Convert the material from the line containing "You are a computer-use" through the end into a two-column CSV with the headers input and output, one row for each text and its answer. Put each in a single quoted field with line breaks changed to spaces, and leave out the pictures.

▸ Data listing
• • •

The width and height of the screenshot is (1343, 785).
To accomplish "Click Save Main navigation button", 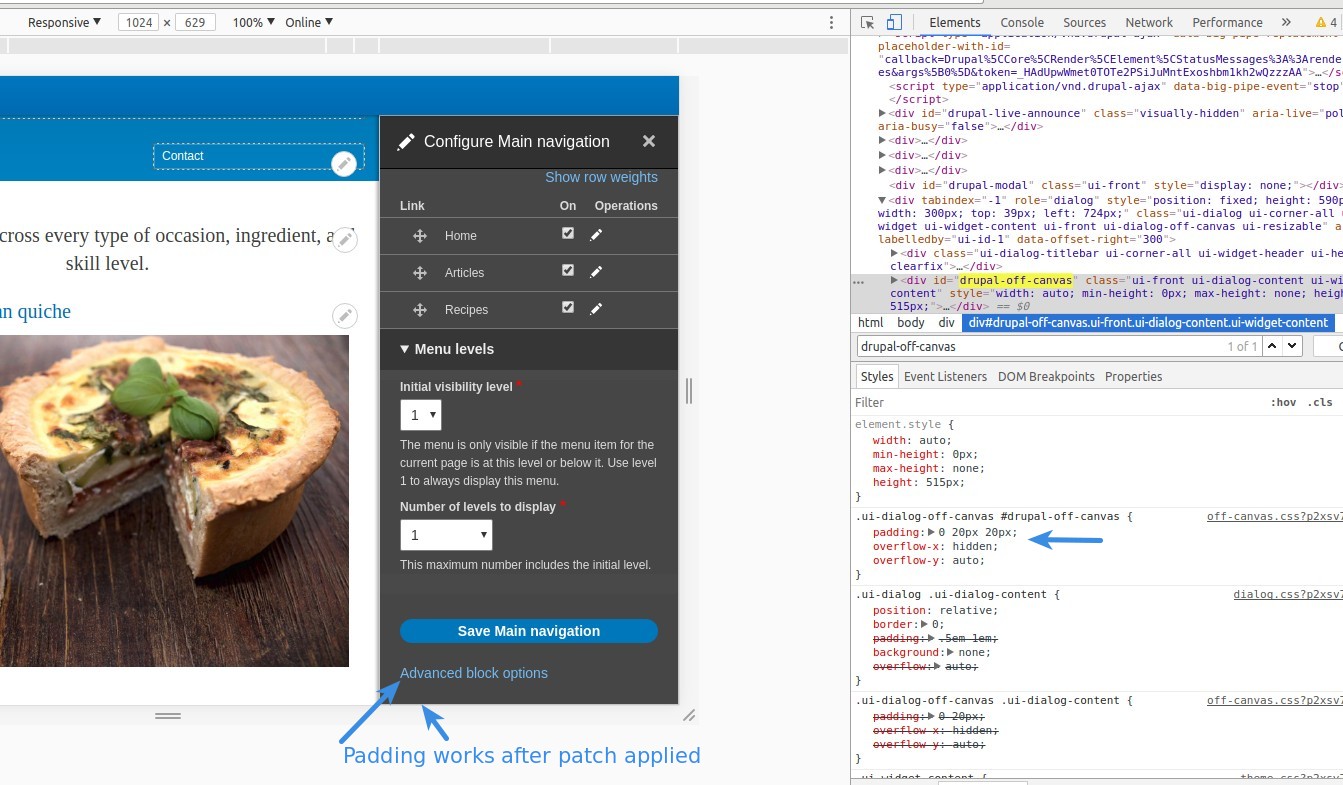I will tap(528, 631).
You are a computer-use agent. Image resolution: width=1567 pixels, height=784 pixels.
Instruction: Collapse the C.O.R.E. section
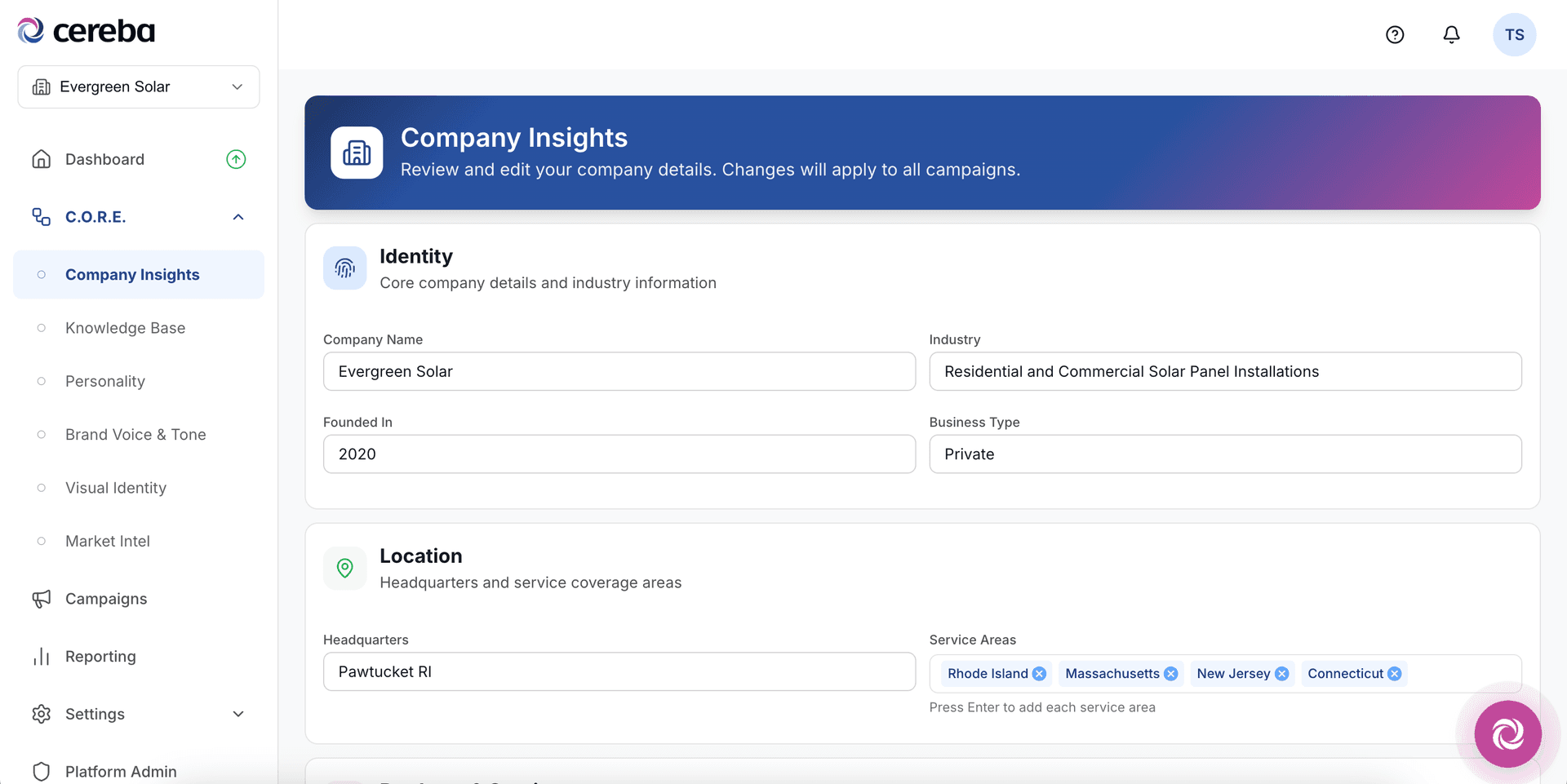[x=237, y=216]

• • •

▸ Response for this exercise
input,output
"You are a computer-use agent. Image resolution: width=1567 pixels, height=784 pixels. Instruction: Collapse the C.O.R.E. section","[x=237, y=216]"